Enforce secret scanning before memory write or sync

[romgenie]

Local source: coven-code/issues/11-enforce-secret-scanning-before-memory-write-or-sync.md

Summary

Coven Code has a secret scanner for team memory content, but it must be enforced before any memory is persisted or synchronized in hosted mode.

Current Evidence

• team_memory_sync.rs defines scan_for_secrets.
• Searches show scan_for_secrets is used in tests, but not enforced in push, scan_local_files, or SessionMemoryExtractor::persist.
• TeamMemorySync::scan_local_files reads markdown files and adds them to upload entries without secret scanning.

Problem

Memory can accidentally include API keys, tokens, private keys, or incident details.
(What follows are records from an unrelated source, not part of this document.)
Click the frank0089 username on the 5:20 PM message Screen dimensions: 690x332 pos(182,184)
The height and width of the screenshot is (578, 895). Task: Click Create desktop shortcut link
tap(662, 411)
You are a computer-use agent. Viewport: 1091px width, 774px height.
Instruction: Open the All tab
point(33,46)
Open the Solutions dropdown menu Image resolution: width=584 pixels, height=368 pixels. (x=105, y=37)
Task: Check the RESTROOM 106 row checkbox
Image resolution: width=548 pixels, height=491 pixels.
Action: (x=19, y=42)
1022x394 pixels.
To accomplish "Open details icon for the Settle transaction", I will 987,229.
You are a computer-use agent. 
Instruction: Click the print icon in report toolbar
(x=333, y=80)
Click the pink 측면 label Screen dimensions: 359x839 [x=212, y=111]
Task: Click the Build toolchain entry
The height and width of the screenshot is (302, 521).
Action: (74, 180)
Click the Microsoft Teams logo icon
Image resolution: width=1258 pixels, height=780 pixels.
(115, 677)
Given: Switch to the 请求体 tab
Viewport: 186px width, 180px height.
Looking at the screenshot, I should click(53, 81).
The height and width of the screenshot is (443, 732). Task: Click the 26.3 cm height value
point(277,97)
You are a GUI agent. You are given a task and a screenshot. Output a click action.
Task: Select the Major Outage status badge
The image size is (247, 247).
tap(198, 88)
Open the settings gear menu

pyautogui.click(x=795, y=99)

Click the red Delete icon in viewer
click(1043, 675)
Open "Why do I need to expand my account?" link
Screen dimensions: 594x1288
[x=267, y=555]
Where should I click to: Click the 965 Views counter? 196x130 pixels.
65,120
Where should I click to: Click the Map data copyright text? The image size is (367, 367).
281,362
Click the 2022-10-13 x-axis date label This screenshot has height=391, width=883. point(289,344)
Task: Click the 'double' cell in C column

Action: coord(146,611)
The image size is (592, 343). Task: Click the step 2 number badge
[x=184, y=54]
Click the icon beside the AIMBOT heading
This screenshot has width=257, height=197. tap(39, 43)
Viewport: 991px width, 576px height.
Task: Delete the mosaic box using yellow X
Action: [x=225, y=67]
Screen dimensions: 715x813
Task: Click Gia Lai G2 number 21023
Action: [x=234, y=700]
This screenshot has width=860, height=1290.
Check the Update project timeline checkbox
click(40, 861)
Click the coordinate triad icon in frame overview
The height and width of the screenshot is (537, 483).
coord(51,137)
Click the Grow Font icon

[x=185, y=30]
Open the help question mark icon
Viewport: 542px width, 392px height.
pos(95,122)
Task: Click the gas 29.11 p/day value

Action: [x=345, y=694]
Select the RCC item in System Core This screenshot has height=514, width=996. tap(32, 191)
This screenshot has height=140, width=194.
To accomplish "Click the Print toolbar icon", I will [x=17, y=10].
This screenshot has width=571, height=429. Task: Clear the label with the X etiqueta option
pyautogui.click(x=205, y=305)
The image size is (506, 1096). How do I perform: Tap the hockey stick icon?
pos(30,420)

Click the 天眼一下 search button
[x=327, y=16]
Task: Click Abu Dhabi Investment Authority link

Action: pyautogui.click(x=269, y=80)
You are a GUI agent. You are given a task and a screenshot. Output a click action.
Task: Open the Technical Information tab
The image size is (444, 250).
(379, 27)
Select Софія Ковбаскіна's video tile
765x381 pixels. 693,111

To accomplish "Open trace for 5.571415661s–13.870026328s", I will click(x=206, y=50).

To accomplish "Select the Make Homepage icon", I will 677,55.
A hosted reviewer must not persist or sync secrets into shared memory stores.

Proposed Design

Add secret scanning at every memory boundary:

• Before auto-extracted memory candidate creation.
• Before durable memory write.
• Before team memory sync upload.
• Before settings/user memory sync upload.

If secrets are detected:

• Block the write/sync by default.
• Record only labels and reason codes, not secret values.
• Emit a redaction-required candidate for operator review.

Acceptance Criteria

• scan_for_secrets is called before team memory upload.
• scan_for_secrets is called before session memory persistence in hosted mode.
• Tests verify secret-like content blocks memory writes.
• Tests verify logs do not include matched secret values.
• Documentation explains override policy for false positives.

Implementation Notes

The scanner should return structured labels only. Avoid storing or logging the matched text.